Stated problem
Reproduce the material word for word. Begin at the line that contains "Click Sell one like this button" and stop after the line that contains "Image resolution: width=1366".

Material provided
--- start ---
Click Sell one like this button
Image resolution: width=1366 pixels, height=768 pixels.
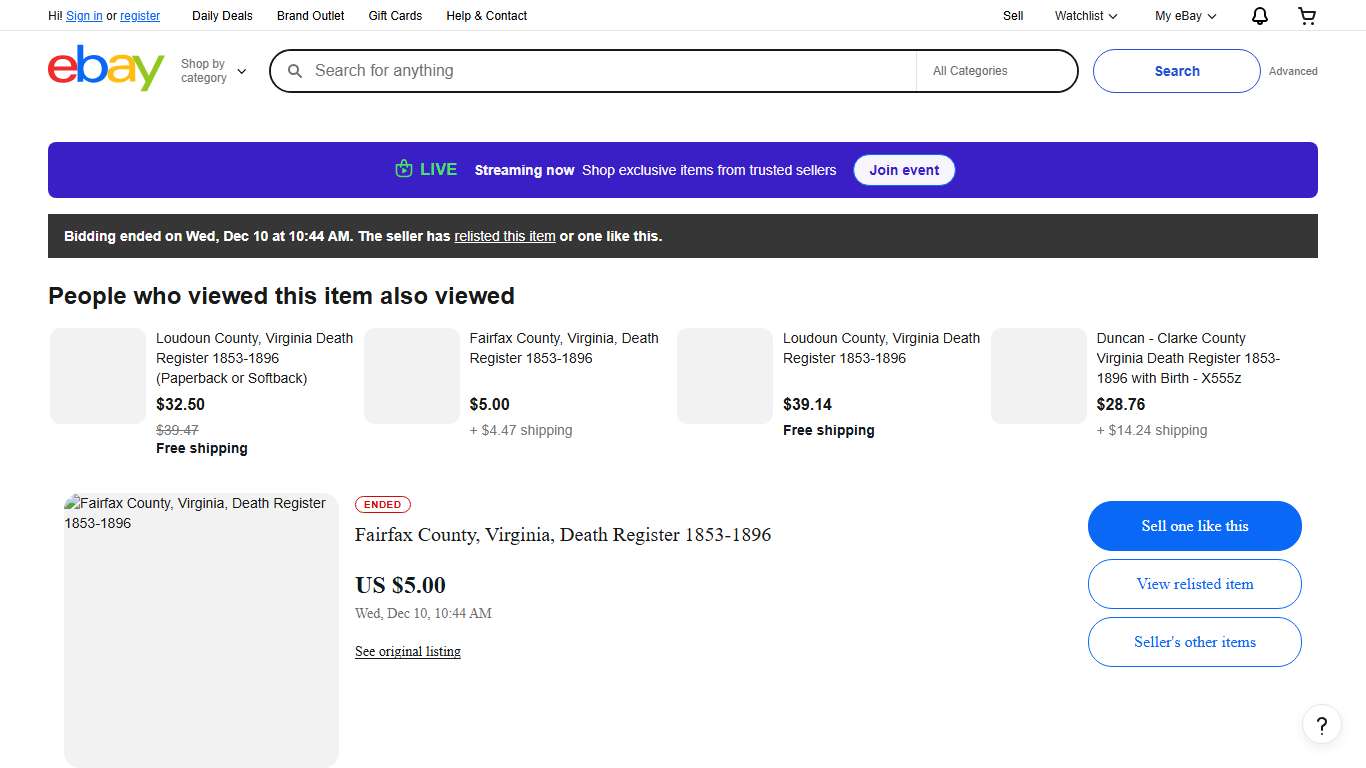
--- end ---
--- start ---
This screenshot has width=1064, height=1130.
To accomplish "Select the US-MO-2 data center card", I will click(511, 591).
--- end ---
--- start ---
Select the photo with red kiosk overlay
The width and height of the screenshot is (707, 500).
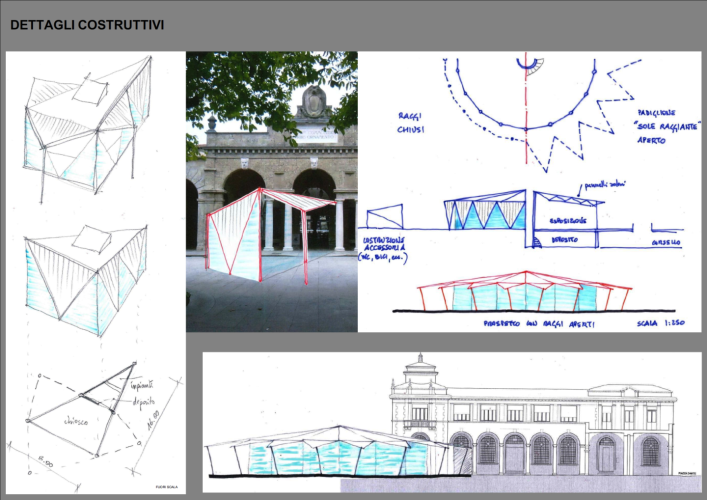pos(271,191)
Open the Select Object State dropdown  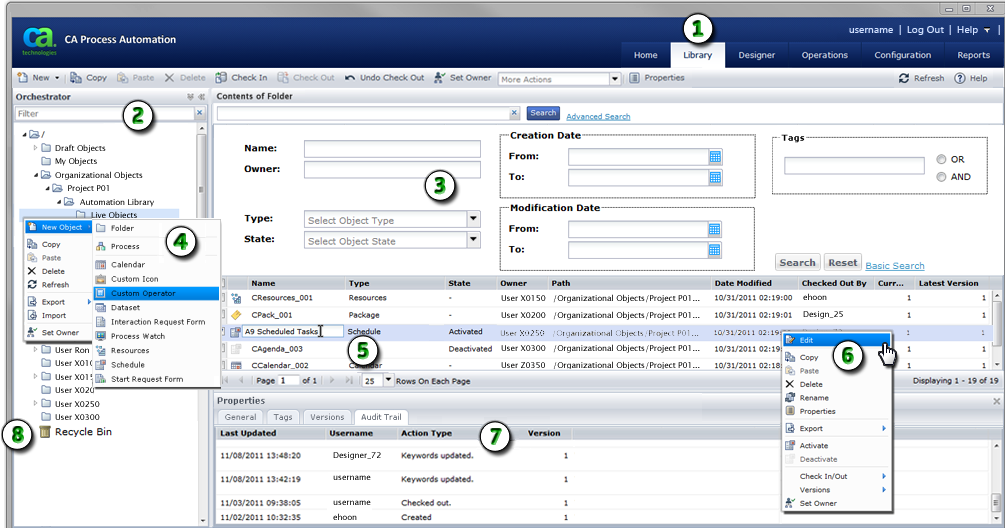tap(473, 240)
--- end ---
Correct output
Click Sell one like this button
Image resolution: width=1366 pixels, height=768 pixels.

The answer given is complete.